## [RECORD EXCERPTS]
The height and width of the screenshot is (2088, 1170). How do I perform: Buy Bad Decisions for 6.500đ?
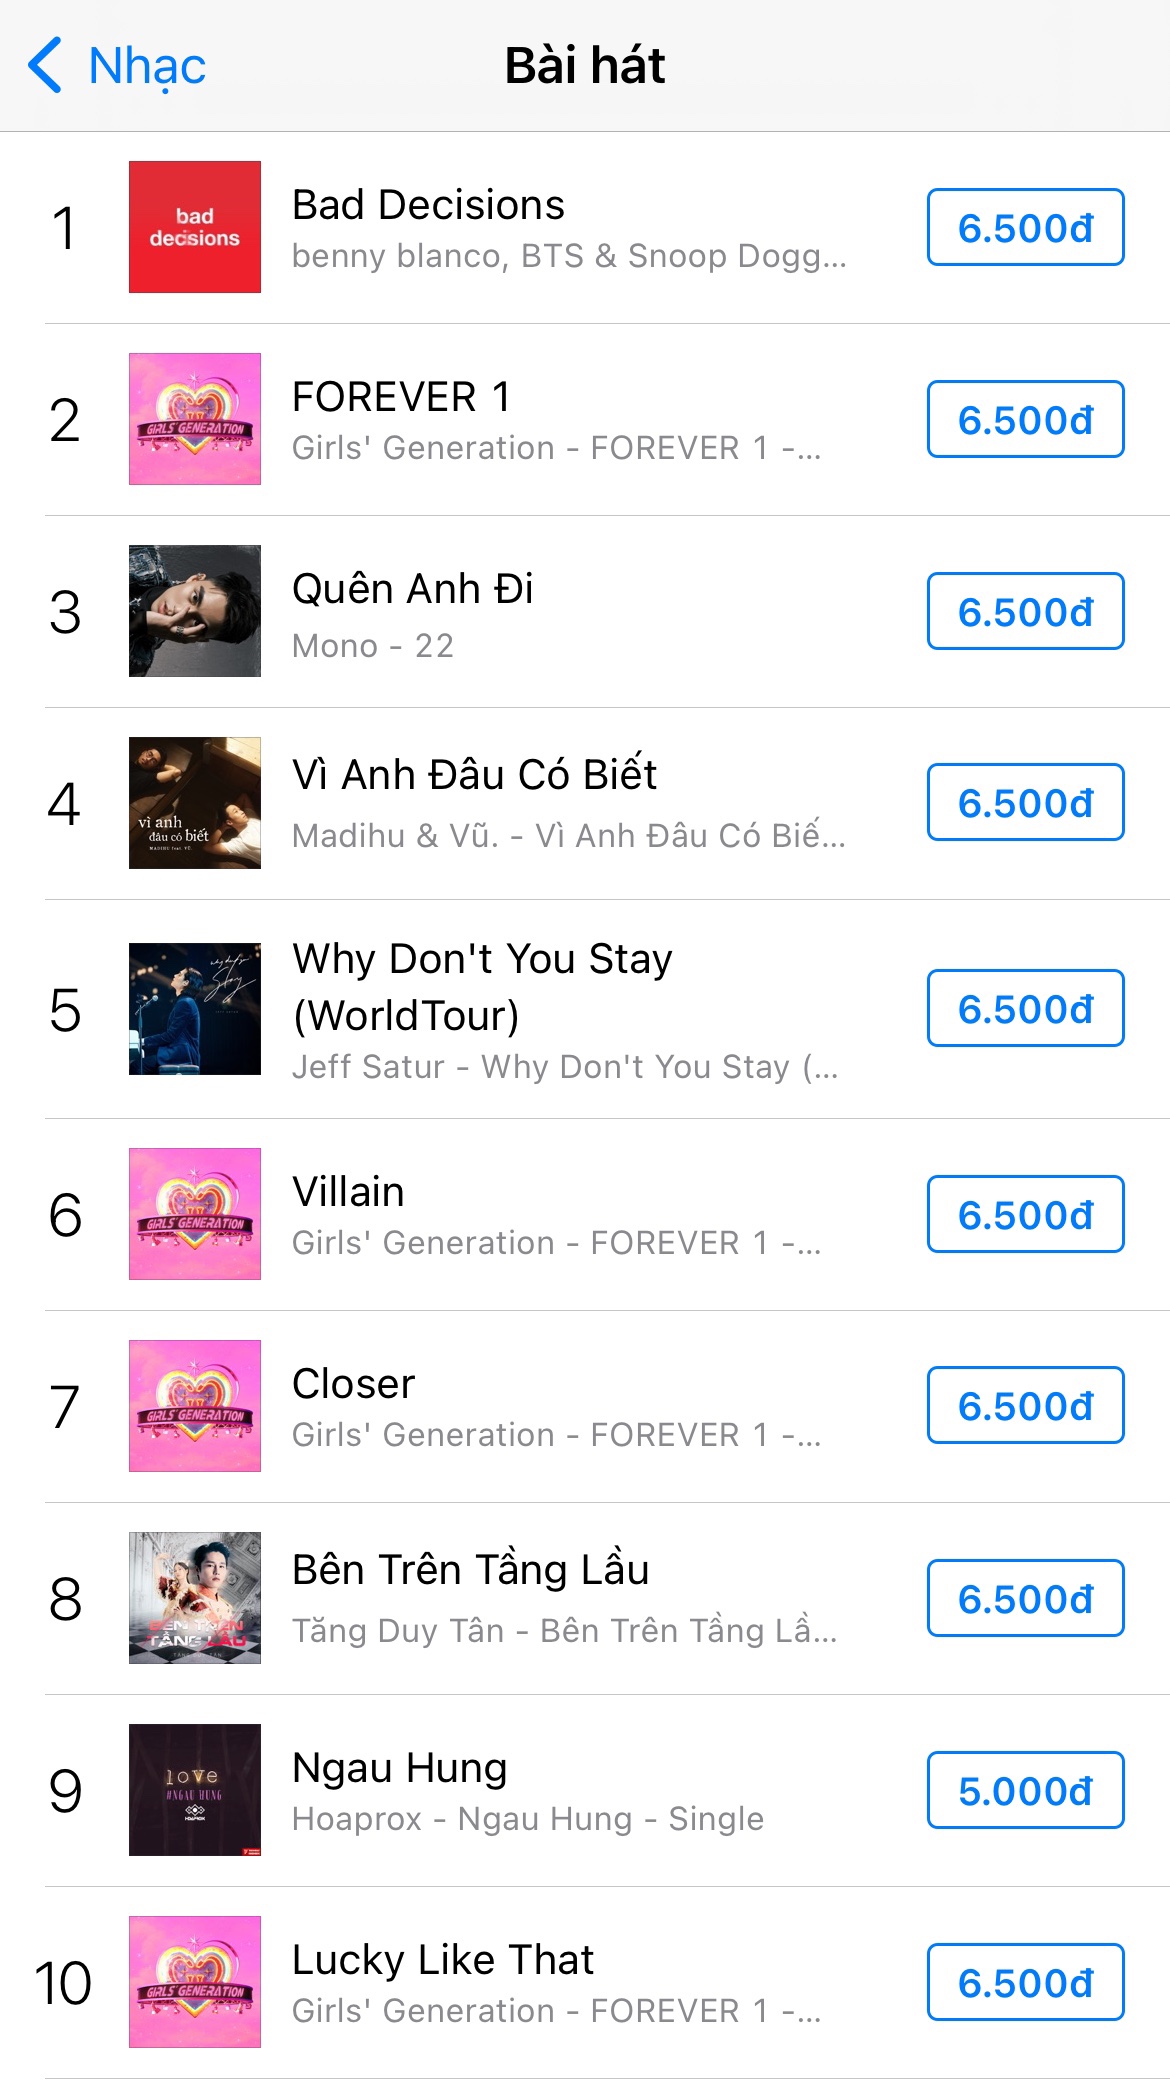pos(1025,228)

---

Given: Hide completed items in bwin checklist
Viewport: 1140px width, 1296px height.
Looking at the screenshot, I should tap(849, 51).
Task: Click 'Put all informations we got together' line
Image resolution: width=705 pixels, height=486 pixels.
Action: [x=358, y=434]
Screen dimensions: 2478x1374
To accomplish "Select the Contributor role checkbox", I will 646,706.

...

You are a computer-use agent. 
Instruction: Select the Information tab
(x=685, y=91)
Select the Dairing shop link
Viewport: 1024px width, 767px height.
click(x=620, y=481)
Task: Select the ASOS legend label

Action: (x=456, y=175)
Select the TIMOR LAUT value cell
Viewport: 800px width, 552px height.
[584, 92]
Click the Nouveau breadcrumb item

## [PROBLEM STATEMENT]
In the listing above, find the line with "Viewport: 800px width, 552px height." and the line with "Click the Nouveau breadcrumb item"; output exactly those lines and all lines between them.

## [SOLVED EXERCISE]
Viewport: 800px width, 552px height.
[584, 92]
Click the Nouveau breadcrumb item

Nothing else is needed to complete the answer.